Given problem 1:
According to the flapper dress post, whose grandmother owned the original dress that Folkwear copied?

Text to read:
▼

Gathering the Inspiring bits of this and that is half the fun.

The team at Folkwear is terribly excited to be offering a smart & select, new Flapper Dress Pattern! This is a fabulous little dress pattern and so easy to make. A dress that can literally be made the afternoon before the party. There is no excuse to claim you have nothing to wear!

The 1920's was not called the "RoaringTwenties" for nothing. It is the iconic flapper dress that we all associate with this bold and exciting time. Whether dancing to the electric energy of jazz party tunes, or relaxing all afternoon sipping a fancy drink on the lawn, the flapper dress is always appropriate. Plus, there is hardly a dress more fun to wear! 

Our very own Cari provided Folkwear with the inspiration for this dress. We copied this original flapper dress that belonged to Cari's grandmother. The dress was hand sewn and hand beaded. We were inspired to make the dress for ourselves. And because it was so fun and easy to make, we decided it would be a perfect project to offer to the Folkwear community. You can download this simply fabulous flapper dress as a PDF here.

▲

Given problem 2:
Recast the part of the data records below that opens with the line containing "Click the 518 人力銀行 logo" and closes with the line containing "coord(1026,10)" as a numbered list. Include both of those lines and omit any blank lines.

[Data records]
▼

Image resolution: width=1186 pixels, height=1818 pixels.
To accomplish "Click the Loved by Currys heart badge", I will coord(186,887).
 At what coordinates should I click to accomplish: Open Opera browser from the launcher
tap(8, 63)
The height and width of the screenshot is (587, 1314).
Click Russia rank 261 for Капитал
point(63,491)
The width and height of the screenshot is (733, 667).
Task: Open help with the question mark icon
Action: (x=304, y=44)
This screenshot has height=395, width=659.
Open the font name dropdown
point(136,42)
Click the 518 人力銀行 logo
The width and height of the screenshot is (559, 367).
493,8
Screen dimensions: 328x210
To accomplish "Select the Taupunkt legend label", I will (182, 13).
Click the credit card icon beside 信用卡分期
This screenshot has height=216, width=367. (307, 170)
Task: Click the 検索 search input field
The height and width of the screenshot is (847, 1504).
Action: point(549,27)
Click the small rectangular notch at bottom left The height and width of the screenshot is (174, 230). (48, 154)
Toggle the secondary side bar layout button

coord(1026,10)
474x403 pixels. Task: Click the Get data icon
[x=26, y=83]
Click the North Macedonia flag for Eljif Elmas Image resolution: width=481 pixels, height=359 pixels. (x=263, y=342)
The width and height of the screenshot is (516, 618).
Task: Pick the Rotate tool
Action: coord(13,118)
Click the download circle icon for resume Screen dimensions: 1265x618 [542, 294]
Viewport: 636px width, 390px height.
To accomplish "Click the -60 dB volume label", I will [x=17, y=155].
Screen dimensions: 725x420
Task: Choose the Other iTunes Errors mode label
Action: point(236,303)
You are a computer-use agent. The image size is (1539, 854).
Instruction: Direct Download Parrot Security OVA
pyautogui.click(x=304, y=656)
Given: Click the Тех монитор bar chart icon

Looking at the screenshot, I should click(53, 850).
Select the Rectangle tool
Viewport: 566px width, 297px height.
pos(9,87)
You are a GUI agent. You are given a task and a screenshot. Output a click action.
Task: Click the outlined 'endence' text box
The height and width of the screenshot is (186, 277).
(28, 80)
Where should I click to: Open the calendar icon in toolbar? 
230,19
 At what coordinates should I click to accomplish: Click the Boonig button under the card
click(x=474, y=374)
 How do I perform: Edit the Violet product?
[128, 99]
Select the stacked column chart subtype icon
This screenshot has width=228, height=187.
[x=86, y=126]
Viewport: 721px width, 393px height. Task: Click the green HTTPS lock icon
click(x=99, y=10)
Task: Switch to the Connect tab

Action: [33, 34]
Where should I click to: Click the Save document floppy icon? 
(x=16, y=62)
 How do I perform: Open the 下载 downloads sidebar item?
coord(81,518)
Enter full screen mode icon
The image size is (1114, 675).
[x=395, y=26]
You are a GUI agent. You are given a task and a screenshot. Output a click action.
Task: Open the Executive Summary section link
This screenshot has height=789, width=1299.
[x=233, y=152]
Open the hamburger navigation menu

▲

Result 1:
Cari's grandmother.

Result 2:
1. Click the 518 人力銀行 logo
2. The width and height of the screenshot is (559, 367).
3. 493,8
4. Screen dimensions: 328x210
5. To accomplish "Select the Taupunkt legend label", I will (182, 13).
6. Click the credit card icon beside 信用卡分期
7. This screenshot has height=216, width=367. (307, 170)
8. Task: Click the 検索 search input field
9. The height and width of the screenshot is (847, 1504).
10. Action: point(549,27)
11. Click the small rectangular notch at bottom left The height and width of the screenshot is (174, 230). (48, 154)
12. Toggle the secondary side bar layout button
13. coord(1026,10)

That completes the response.